▸ EXERCISE INPUTS

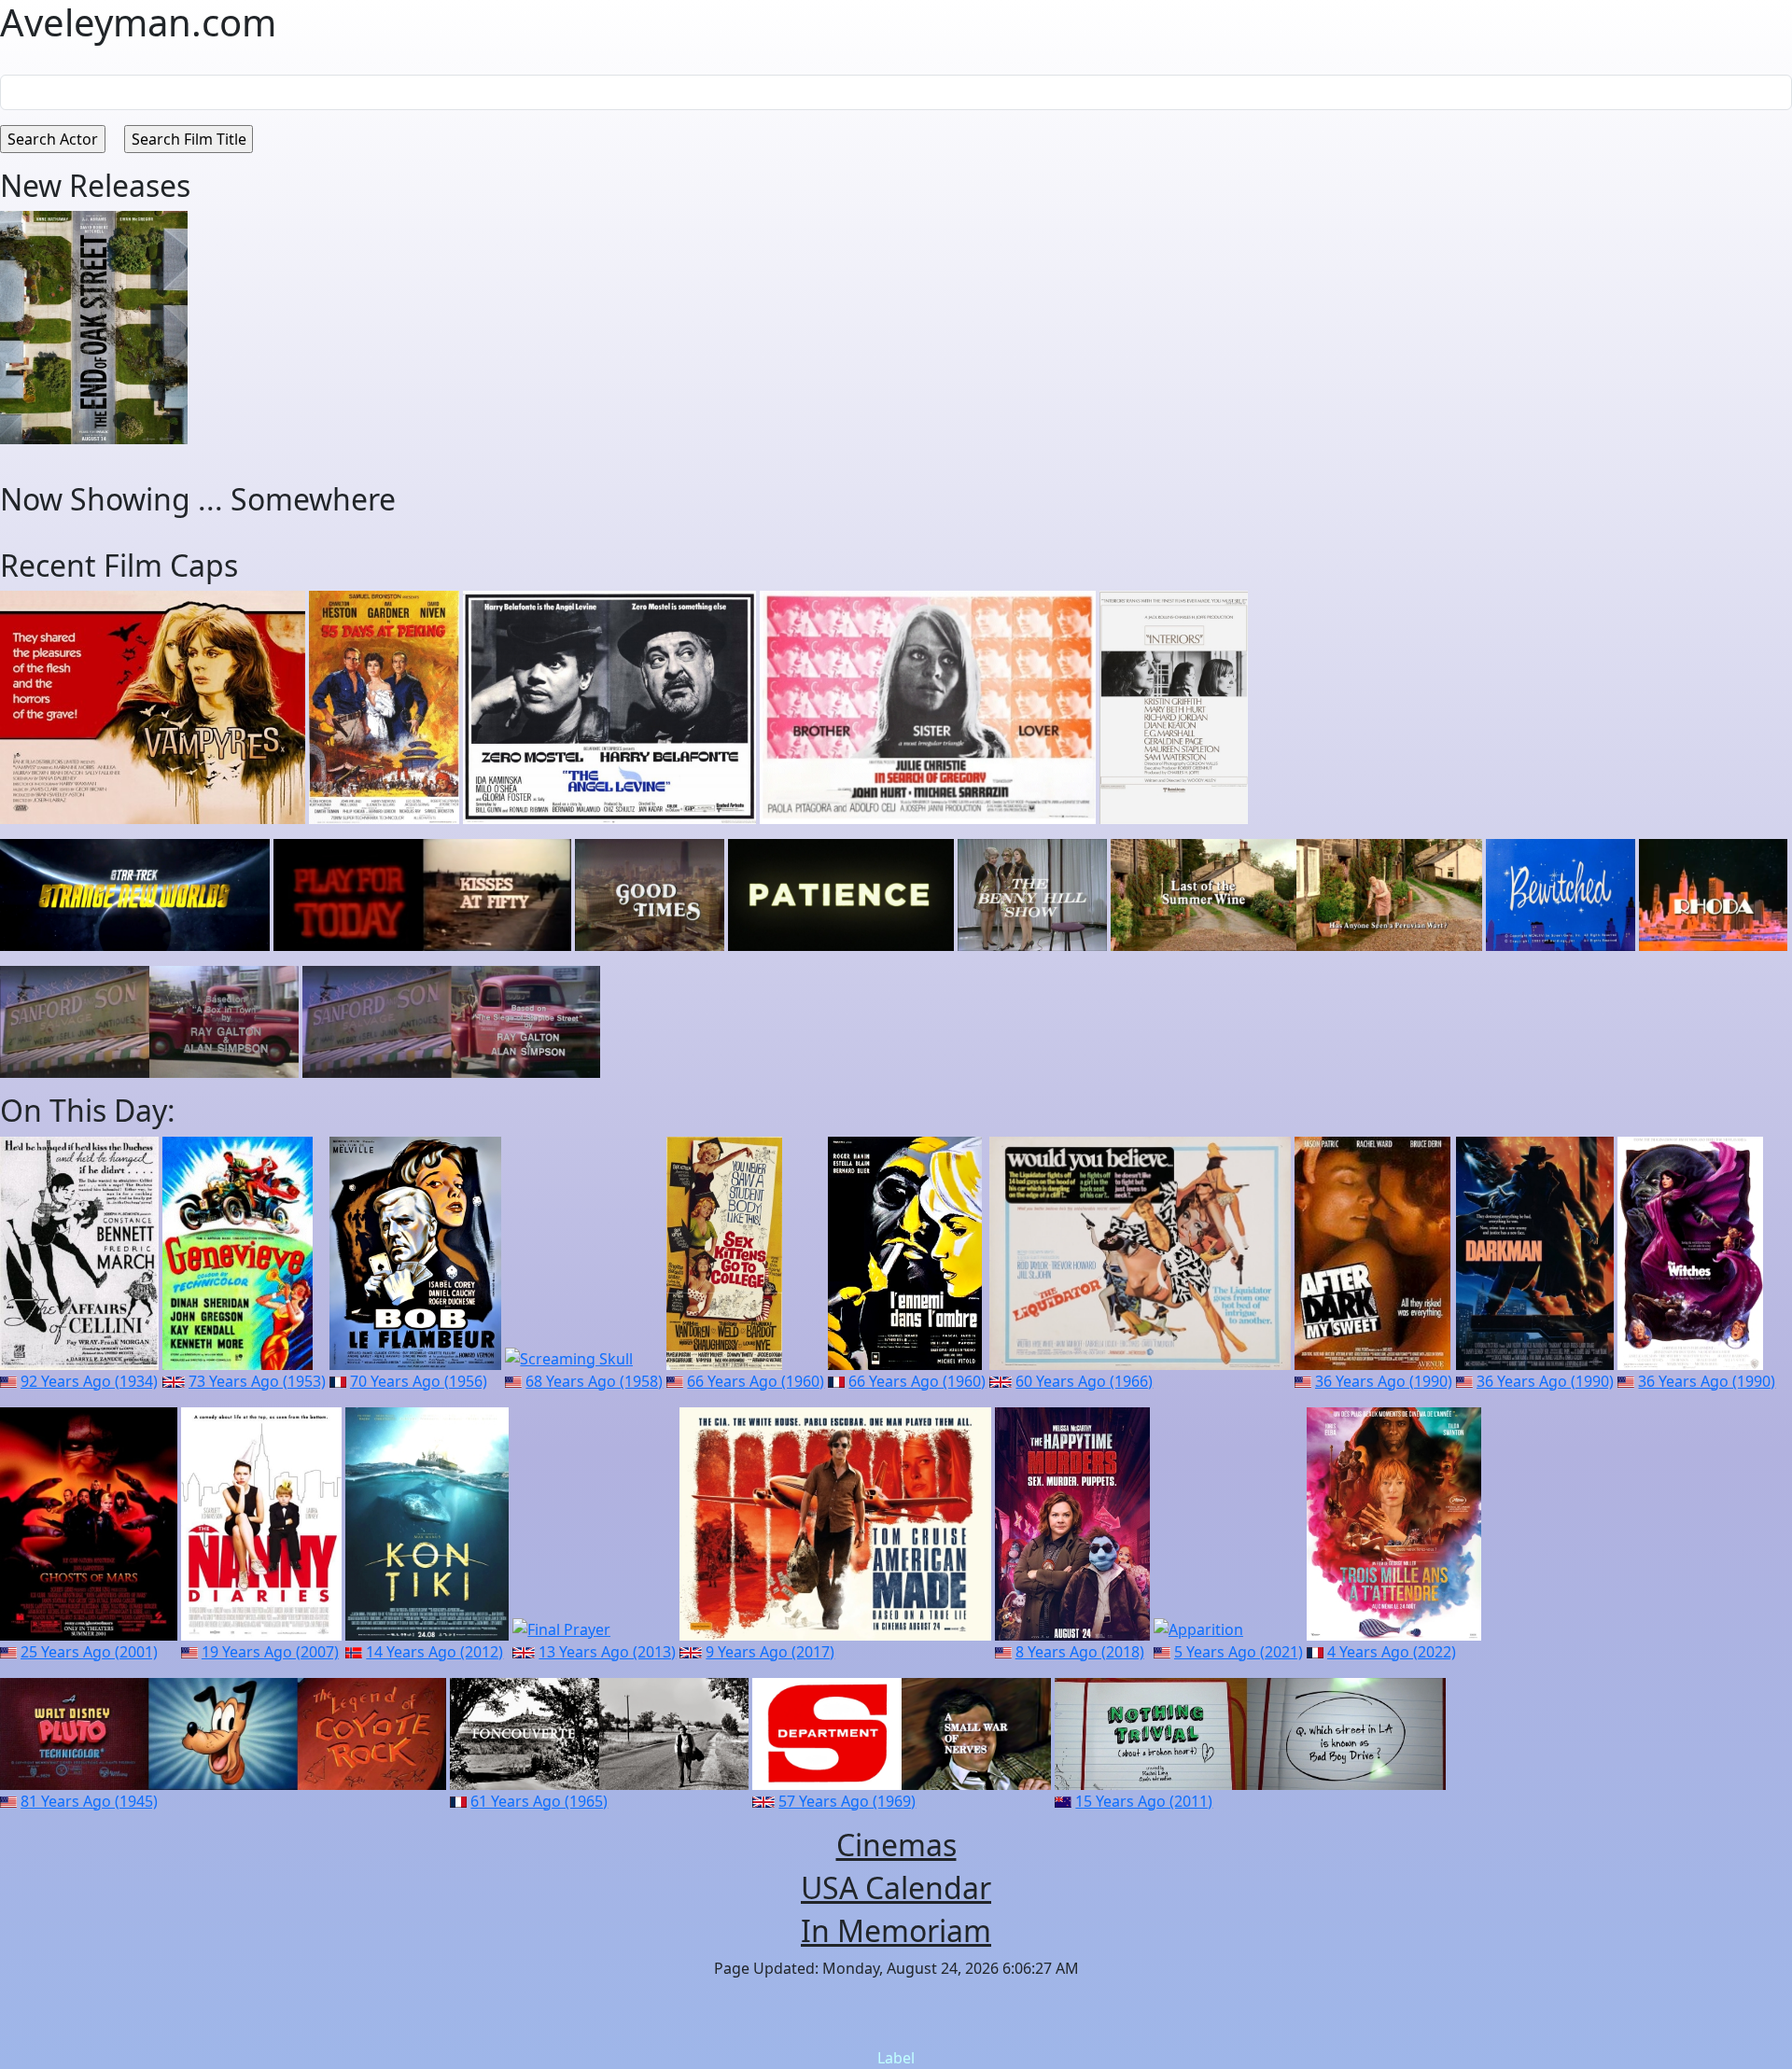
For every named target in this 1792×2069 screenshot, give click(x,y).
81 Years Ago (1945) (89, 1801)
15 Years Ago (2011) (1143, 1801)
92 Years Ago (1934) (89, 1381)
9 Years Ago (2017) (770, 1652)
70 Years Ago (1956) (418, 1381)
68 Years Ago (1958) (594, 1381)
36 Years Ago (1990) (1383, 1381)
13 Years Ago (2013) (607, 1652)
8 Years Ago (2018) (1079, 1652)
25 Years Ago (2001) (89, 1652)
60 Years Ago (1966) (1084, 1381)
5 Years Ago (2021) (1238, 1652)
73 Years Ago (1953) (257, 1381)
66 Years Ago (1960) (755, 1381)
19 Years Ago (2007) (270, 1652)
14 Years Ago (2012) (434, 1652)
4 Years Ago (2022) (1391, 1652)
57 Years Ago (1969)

▸ AIM
Retype everything from the line containing "19 Years Ago (2007) (270, 1652)" down to the last of the lines above, keeping each one unchanged.

▸ SOLUTION FOR THIS TASK
19 Years Ago (2007) (270, 1652)
14 Years Ago (2012) (434, 1652)
4 Years Ago (2022) (1391, 1652)
57 Years Ago (1969)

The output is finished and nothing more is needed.